Как? как! – кричат нам. А мироеды? Прижимщики соседей? Нб тебе ссуду, а ты мне шкурой вернёшь?
Верно, в малой доле попали туда и мироеды (да все ли?). Только спросим и мы: мироеды – по крови ли? от сути ли своей доконной? Или по свойству всякого богатства (и всякой власти) портить человека? О, если б так проста была «очистка» человечества или сословия! Но когда железным частым гребнем так очистили крестьянство от бессердечных мироедов, пятнадцати миллионов на это не пожалели, – откуда же в сегодняшней колхозной деревне эти злые, пузатые, краснокожие, возглавляющие её (и райком)? Эти безжалостные притеснители одиноких старух и всех беззащитных? Как же их хищный корень пропустили при «раскулачивании»? Батюшки, да не из активистов ли они?…
Тот, кто вырос на грабеже банков, не мог рассудить о крестьянстве ни как брат, ни как хозяин. Он только свистнуть мог Соловьём-разбойником – и поволокли в тайгу и тундру миллионы трудяг, хлеборобов с мозолистыми руками, именно тех, кто власть советскую устанавливал, чтоб только получить землю, а получив – быстро укреплялся на ней ("земля принадлежит тем, кто на ней трудится").
Уж о каких мироедах звонить языком в деревянные щёки, если кубанские станицы, например Урупинскую, выселили всю под метлу, от старика до младенца (и заселили демобилизованными)? Вот где ясен "классовый принцип", да? (Напомним, что именно Кубань почти не поддерживала белых в гражданскую войну и первая разваливала деникинский тыл, искала соглашения с красными. И вдруг – "кубанский саботаж"?) А знаменитое на Архипелаге село Долинка, центр архипелажного сельского хозяйства, – откуда взялось? В 1929 году все его жители (немцы) были «раскулачены» и высланы. Кто там кого эксплуатировал – непонятно.
Ещё хорошо понятен принцип «раскулачивания» на детской доле. Вот Шурка Дмитриев из деревни Маслено (Селищенские казармы у Волхова). В 1925 году, по смерти своего отца Фёдора, он остался тринадцати лет, единственный сын, остальные девчёнки. Кому ж возглавить отцовское хозяйство? Он взялся. И девчёнки и мать подчинялись ему. Теперь как занятой и взрослый раскланивался он со взрослыми на улице. Он сумел достойно продолжить труд отца, и были у него к 1929 году закрома полны зерна. Вот и кулак! Всю семью и угнали!..

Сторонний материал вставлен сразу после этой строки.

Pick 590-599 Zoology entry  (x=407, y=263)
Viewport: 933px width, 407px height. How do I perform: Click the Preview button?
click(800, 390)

Адамова-Слиозберг трогательно рассказывает о встрече с девочкой Мотей, посаженной в 1936 году в тюрьму за самовольный уход – пешком две тысячи километров! спортивные медали за это надо давать – из уральской ссылки в родное село Светловидово под Тарусой. Малолетней школьницей она была сослана с родителями в 1929 году, навсегда лишена учёбы. Учительница ласково звала её «Мотя-Эдисончик»: девочка не только отлично училась, но имела изобретательский склад ума, она какую-то турбинку ладила от ручья и другие изобретения для школы. Через семь лет потянуло её хоть глянуть на брёвна той недостижимой школы – и получила «Эдисончик» тюрьму и лагерь.